Le plus important amendement qu’a subi l’ancienne mouture consiste en la reconnaissance de la nationalité algérienne d’origine par filiation maternelle. Ainsi, des enfants nés de mère algérienne accèdent désormais à la nationalité algérienne même si le père est étranger. La même disposition profite aux enfants nés à l’étranger de mère algérienne et de père étranger et qui peuvent, eux aussi, acquérir la nationalité algérienne. Toujours dans le souci de consacrer l’égalité entre l’homme et la femme, l’avant-projet de l’ordonnance prévoit l’octroi de la nationalité algérienne par le mariage avec un Algérien ou une Algérienne.

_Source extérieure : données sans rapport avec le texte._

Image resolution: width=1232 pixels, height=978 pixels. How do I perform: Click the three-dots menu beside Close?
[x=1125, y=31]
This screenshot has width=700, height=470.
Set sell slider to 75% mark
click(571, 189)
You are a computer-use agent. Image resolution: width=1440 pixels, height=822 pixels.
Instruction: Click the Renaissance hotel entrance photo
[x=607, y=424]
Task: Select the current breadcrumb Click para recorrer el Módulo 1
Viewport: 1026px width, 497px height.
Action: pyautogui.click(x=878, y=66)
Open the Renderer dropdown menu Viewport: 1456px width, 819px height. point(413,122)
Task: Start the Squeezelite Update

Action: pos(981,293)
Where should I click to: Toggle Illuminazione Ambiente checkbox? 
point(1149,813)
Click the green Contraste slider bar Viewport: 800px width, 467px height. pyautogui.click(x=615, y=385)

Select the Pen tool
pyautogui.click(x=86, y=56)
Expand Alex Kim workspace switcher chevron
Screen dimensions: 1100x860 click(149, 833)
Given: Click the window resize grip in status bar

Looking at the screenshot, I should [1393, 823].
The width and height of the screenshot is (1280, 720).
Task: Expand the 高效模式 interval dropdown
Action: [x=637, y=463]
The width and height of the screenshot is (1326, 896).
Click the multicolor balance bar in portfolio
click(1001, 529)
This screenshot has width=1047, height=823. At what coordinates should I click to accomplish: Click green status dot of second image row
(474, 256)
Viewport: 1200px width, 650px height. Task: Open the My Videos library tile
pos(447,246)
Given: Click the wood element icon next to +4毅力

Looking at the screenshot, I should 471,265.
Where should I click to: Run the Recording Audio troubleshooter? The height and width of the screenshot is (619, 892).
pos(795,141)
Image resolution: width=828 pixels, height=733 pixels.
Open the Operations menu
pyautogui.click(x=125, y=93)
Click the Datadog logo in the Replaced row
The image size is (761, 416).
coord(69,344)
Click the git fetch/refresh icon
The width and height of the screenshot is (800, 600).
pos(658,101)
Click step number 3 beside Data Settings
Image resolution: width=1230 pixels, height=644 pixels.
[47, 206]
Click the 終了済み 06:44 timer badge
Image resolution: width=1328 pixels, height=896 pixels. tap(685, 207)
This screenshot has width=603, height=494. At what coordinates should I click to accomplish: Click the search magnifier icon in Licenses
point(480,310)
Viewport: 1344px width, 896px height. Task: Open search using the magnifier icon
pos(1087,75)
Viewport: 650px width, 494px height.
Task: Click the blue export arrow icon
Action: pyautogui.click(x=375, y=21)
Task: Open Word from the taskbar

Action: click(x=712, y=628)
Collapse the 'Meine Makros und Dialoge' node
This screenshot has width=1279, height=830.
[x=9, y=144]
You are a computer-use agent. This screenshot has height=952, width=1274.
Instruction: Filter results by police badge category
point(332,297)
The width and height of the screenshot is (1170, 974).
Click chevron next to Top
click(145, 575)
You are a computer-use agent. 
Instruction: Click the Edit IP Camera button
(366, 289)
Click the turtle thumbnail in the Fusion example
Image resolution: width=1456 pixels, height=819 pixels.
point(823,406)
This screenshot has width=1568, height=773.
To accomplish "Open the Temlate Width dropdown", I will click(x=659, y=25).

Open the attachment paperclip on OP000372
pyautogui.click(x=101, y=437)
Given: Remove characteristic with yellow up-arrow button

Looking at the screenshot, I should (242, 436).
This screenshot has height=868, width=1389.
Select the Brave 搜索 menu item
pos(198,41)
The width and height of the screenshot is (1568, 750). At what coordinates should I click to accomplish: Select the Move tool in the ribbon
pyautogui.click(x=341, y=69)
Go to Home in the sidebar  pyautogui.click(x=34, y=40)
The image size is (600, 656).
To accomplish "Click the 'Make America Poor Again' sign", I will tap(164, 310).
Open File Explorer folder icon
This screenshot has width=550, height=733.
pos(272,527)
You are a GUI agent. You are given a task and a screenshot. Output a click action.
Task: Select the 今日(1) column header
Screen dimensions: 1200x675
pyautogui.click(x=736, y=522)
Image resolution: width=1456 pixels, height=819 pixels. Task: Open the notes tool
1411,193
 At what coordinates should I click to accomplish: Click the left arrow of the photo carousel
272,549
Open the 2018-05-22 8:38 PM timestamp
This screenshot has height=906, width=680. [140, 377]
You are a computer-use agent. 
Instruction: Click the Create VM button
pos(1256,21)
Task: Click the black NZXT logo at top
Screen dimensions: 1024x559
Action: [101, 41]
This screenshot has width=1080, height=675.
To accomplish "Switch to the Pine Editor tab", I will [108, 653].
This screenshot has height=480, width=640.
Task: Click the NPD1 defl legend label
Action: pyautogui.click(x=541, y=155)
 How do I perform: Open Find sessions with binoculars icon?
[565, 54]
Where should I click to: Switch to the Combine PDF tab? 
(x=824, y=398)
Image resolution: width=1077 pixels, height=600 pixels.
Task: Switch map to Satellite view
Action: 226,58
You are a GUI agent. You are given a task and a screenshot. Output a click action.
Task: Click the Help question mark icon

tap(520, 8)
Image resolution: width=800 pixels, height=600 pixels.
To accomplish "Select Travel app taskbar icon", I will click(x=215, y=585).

Un autre amendement, et non des moindres, porte sur la suppression de la condition de répudiation de la nationalité d’origine pour acquérir la nationalité algérienne. Dans les faits donc, le mariage de la nationalité algérienne avec une nationalité étrangère sera toléré. Dans le même texte, il est prévu l’alignement de la majorité civile sur celle fixée par le code civil qui est de 19 ans. Dans le communiqué sanctionnant ce Conseil des ministres, il est signalé que l’avant-projet d’ordonnance portant code de la nationalité algérienne s’assigne comme objectif essentiel la mise à niveau de la législation sur la nationalité par rapport aux conventions et traités que l’Algérie a ratifiés en matière de droits de l’homme. Le président Bouteflika et son staff exécutif ont exprimé également leur attention pour, d’une part, protéger les enfants en matière de nationalité et, d’autre part, pour assouplir les conditions d’accès à la nationalité algérienne et les moyens de preuve. Au terme de l’approbation de cet avant-projet d’ordonnance, le président de la République, repris par l’agence officielle APS, a fait remarquer que ce dispositif s’inscrit dans le cadre des mesures qui participent au renforcement et à la modernisation de l’instrumentation juridique à travers son harmonisation avec les conventions et traités internationaux auxquels l’Algérie a souscrit et son adaptation aux mutations politiques et sociales qu’a connues le pays. A ce sujet, l’Algérie, convient-il de rappeler, a fait montre, depuis 1999, devant la Convention relative à l’élimination de toutes les formes de discrimination à l’égard des femmes, de sa disponibilité à procéder à la révision « progressive » de ces codes de nationalité et de la famille.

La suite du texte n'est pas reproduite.